▸ ACTIVITY A: Based on the Como Springs interview, state whether each statement agrees with the text: (i) John Heiner owned the place; (ii) the biggest pool was about three feet deep; (iii) the hamburger relish was made with green pepper. Answer yes or no for each, and quote the deciding words of the text.
▸ ACTIVITY B: Reproduce a passage of the Como Springs interview word for word. Begin at the words "Interviewer: Adam Christensen" and stop after "on your suit.".
▸ ACTIVITY C: Continue the Como Springs interview, starting right after its last sentence.

Interviewed by: Adam Christensen

00:00 / 01:04



Interviewee: Marilyn (Anderson) Lofgreen

Interviewer: Adam Christensen (student)

Subject: Como Springs Resort Experiences

June 21, 2010

Transcriber: Cissy Toone

Edited by:

Adam Christensen: How were you connected to Como, why were you there?

Marilyn Lofgreen: As a child that was the one place we always went for any recreation. We would ride our bicycles as soon as mother would allow us and we were old enough. We would go to Como every day or two that we could go and spend all day long there, swim with our friends and it was wonderful. It was clean.  Old Mr. Heiner, who owned the place, John Heiner, was elderly then but he still worked in the swim suit part. You’d go to him, tell him whether you needed a swim suit or if you had your own, you paid your money, then you went down into the little dressing places after, and got on your suit.

There were three wonderful pools there. We’d start out in the baby pool because it was a little warmer, then we’d go to the one that was three- feet deep that was a little bit cooler, then we’d go to the bigger one that was about five feet and that’s where we’d swim. We had one caution from my mother; she would say “now be sure that you check for rattle snakes when you put your clothes in those little dressing rooms because you are in rattle snake country.” She scared us to death but we were cautious about that. Jack O’Driscoll said there were some times when rattlers would get in the inside pool. We were cautious about that but it was a really fun time.

After we swam we were always hungry and we would stop at Mrs. Sommers had the little kiosk in the middle of the place, and she made the best hamburger’s in the whole world. Nola {Heiner} worked there [in the kiosk]; sometimes Floriene Heiner would work there as well. Annie Sommers had a recipe for some relish that you put on a hamburger and she taught my mother how to make that; it was made with green pepper, onion, mustard, and mayonnaise. My sister has got that recipe and it is out of this world, in fact people would come from all over just to have her hamburgers to get the relish on them. She was a happy women, all the kids loved her, and she was just fun.

▸ DATA EXTRACT:
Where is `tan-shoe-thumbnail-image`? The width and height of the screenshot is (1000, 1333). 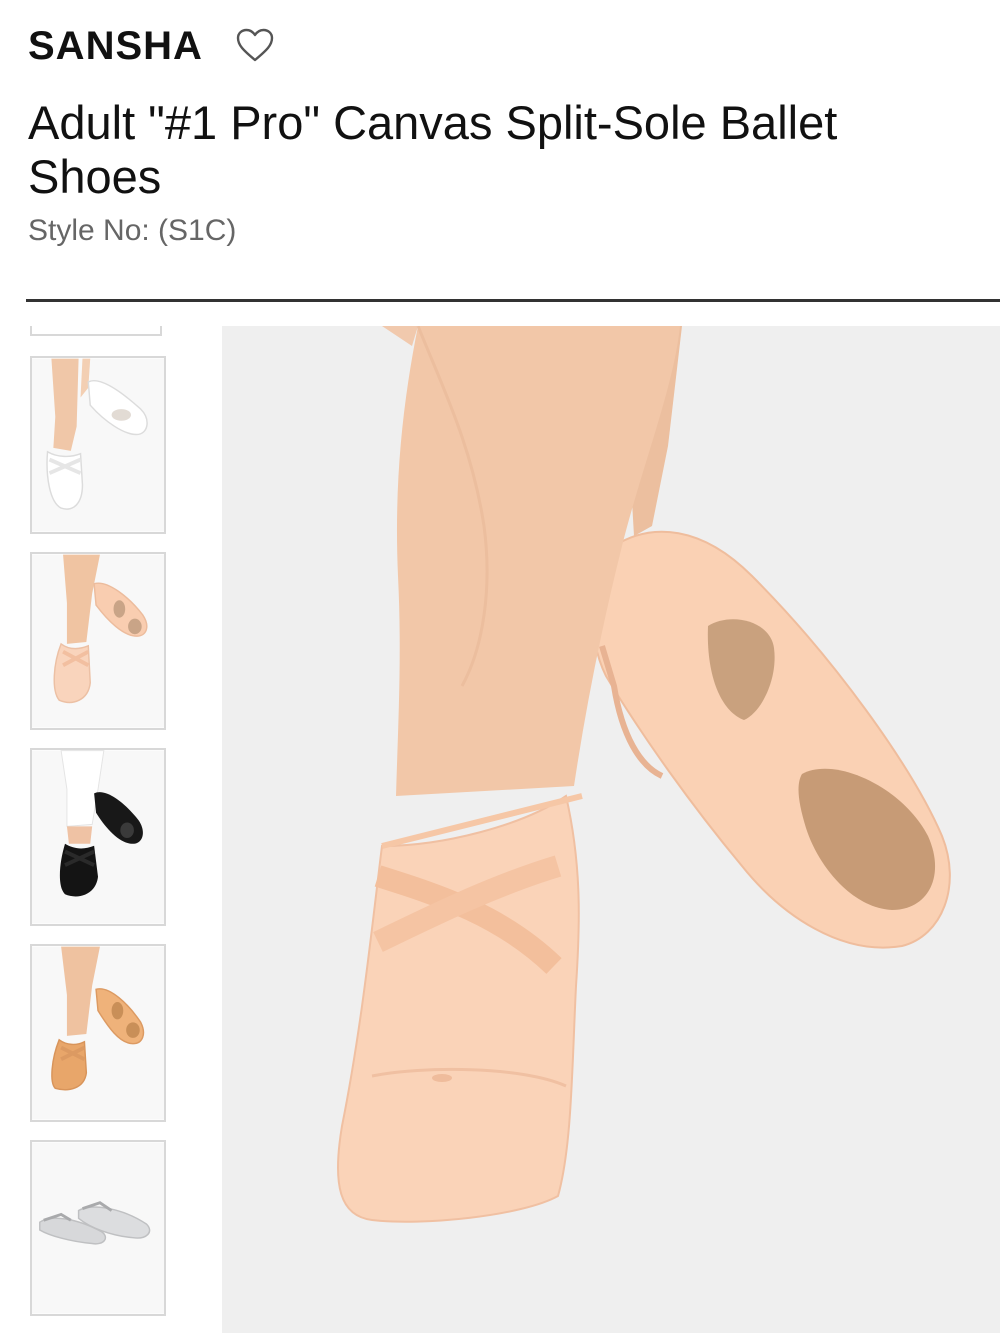 tan-shoe-thumbnail-image is located at coordinates (98, 1033).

▸ WRITTEN REPLY A:
(i) Yes: "Old Mr. Heiner, who owned the place, John Heiner"
(ii) No: "then we’d go to the bigger one that was about five feet"
(iii) Yes: "it was made with green pepper, onion, mustard, and mayonnaise"

▸ WRITTEN REPLY B:
Interviewer: Adam Christensen (student)

Subject: Como Springs Resort Experiences

June 21, 2010

Transcriber: Cissy Toone

Edited by:

Adam Christensen: How were you connected to Como, why were you there?

Marilyn Lofgreen: As a child that was the one place we always went for any recreation. We would ride our bicycles as soon as mother would allow us and we were old enough. We would go to Como every day or two that we could go and spend all day long there, swim with our friends and it was wonderful. It was clean.  Old Mr. Heiner, who owned the place, John Heiner, was elderly then but he still worked in the swim suit part. You’d go to him, tell him whether you needed a swim suit or if you had your own, you paid your money, then you went down into the little dressing places after, and got on your suit.

▸ WRITTEN REPLY C:
Jack O’Driscoll was telling us (because he lived on the premises there) [at Como] that he had four rat traps around that little kiosk. He would catch rats during the night because they’d want to get in and have food; we didn’t know that at the time. (Laughs) They paid Jack, he was a teenager, maybe thirteen, and he would catch all the rats that would come there. The pool, where the water emptied out of the pool had quite a lagoon there and for rats it was a wonderful place, it had plenty to eat, water, and all that fun stuff.

Later on as I got to be a teenager and turned sixteen, they hired me to be a waitress in the Como Café. I remember working in there, I remember vividly, we called him Fat Heiner I can’t remember what his first name is. He and his wife would have…it was Vance, I beg your pardon, his name was Vance {Heiner}

AC: Vance, okay.

ML: They had the little place where men could go in and have beer and they had the big bowling alley in the back. Jack O’Driscoll was one of the pin setter boys there. Anyways he {Vance Heiner} and his wife, they served of more like you would set up to a bar there and they had that on one side, then the Como Café was on the other side. They had a lovely, big, rustic dining room and Rex Heiner was over that pretty well. I remember that it was…I loved doing it because I met a lot of lovely people through waitressing. One of my good friends, Merle Baird was one who already worked there. We worked together there for one whole summer, enough to get me my school clothes.

AC: Uh huh.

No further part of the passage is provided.